Needless to say, AI-based medical devices are being praised by their promising accuracy. Trained to match input images to the collected data library, this technology helps dealing with a massive amount of information, solving problems better and faster. It is successfully being used in detecting diabetic retinopathy with a precision of more than 87.4% as well as analysing X-rays and computed tomography scans. The current state of epidemics in the world only increases the need for this technology. Object tracking is another area of image processing to be achieved by unique identification and tracking the positions of identified objects over time. This field would prove itself useful in tracing the targeted moving pedestrians or vehicles, accident, criminal or security monitoring, although the technology is still in progress.
One of the tools produced merely for working with image recognition is SentiSight.ai. It is a web-based platform that is used for image labeling in addition to developing AI-based image recognition applications. The platform is developed by Neurotechnology, a company that values high-precision algorithms and software based on deep learning, and other AI-related technologies. Before the era of innovations, image commentary was carried out by particular team members responsible for this task. This method was costly, time and man-power consuming.
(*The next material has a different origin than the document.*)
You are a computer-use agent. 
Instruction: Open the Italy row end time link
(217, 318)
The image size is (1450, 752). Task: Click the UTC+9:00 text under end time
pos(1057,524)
SentiSight.ai was created having only two objectives in mind: to make image labeling tasks more efficient and advantageous even when working on large scale projects and to provide users with a smooth and intuitive interface for training and using deep neural network models, saving companies precious time and money. The model is convenient for beginners as it is easy to use, as well as professionals who expect many training options, detailed statistics and beneficial results representation. It offers diverse performance tools, such as image similarity search, picture labeling, a smart labeling tool which considerably increases the speed of bitmap annotating, classification model training that helps to identify certain items in the picture, and object detection, predicting their exact location. There is a feature allowing numerous users to work on the same project simultaneously while being able to track time spent doing specific tasks. SentiSight.ai can be used either online, via the REST API server or web interface, or offline via downloaded local version for customers that want to run models on their own machines. The offline model can be used as a free trial for 30 days, however, after the time period ends it is vital to acquire a licence to continue to use it. The price depends on required speed for the server, ranging from 100 to 2000 EUR. More information about the licence and subscription pricing can be found here. Furthermore, SentiSight.ai provides several pre-trained models that can be used without any supplementary training for tasks such as goods classification and people counting.
As artificial intelligence technology continues on evolving, the main objective for us is to find innovative ways to use it for the benefit of society. At the moment there is a lot of room for improvement, although with enough research and trial and testing we could be entering the era of general AI soon.